--- start of Article ---

The command you ran formatted the drive to like a "super floppy" which basically formatted drive.
I wrote another answer here a while ago about file and partition recovery and using PhotoRec and Testdisk.
When in doubt of a command and what it does always look in the man pages.
~$ man mkdosfs
NAME
mkfs.fat - create an MS-DOS filesystem under Linux
DESCRIPTION
mkfs.fat is used to create an MS-DOS filesystem under Linux on a device
(usually a disk partition). DEVICE is the special file corresponding
to the device (e.g. /dev/sdXX). BLOCK-COUNT is the number of blocks on
the device. If omitted, mkfs.fat automatically determines the filesys‐
tem size.
Which will format a drive to a MS-DOS
filesystem.

--- end of Article ---
--- start of Source material ---

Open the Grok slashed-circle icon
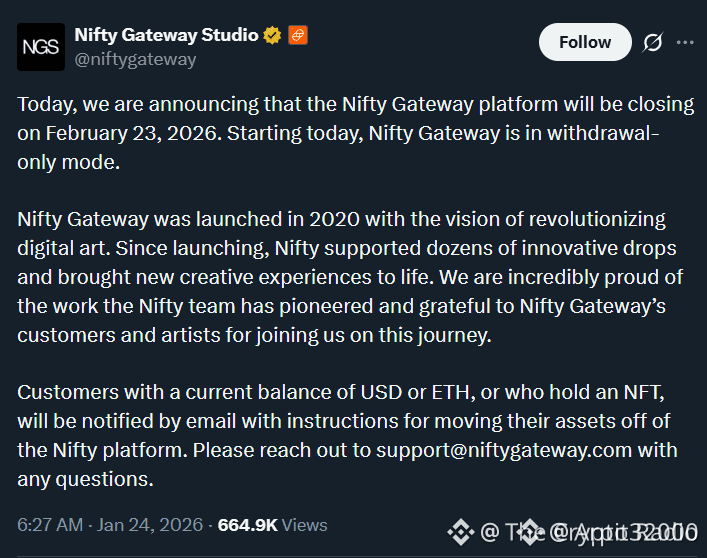This screenshot has height=558, width=707. click(x=653, y=42)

--- end of Source material ---

## Tasks for this exercise
a) In the post about mkdosfs, where should you look when you are unsure what a command does?
b) Go on with the post about mkdosfs from where it stops.
Nothing in the listing matters for what is asked here.

## Answers to the problems
a) In the man pages.

b)
The -n
is only a name so no worries there, but the -I
shows this:
-I It is typical for fixed disk devices to be partitioned so, by
default, you are not permitted to create a filesystem across the
entire device. mkfs.fat will complain and tell you that it refuses
to work. This is different when using MO disks. One doesn't
always need partitions on MO disks. The filesystem can go directly
to the whole disk. Under other OSes this is known as the 'super‐
floppy' format. This switch will force mkfs.fat to work properly.
The last part shows that it forces mkfs.fat
to work properly. Which means that it forced the program to format the drive as a MS-DOS
partition wiping out everything you had on it. It will mount as a drive, but will not contain a normal partition on it like standard hard drives have. If you don't write anything to that drive since the format, there is a chance that you can get everything back, but there is never a guarantee of getting it back.
Hope this helps!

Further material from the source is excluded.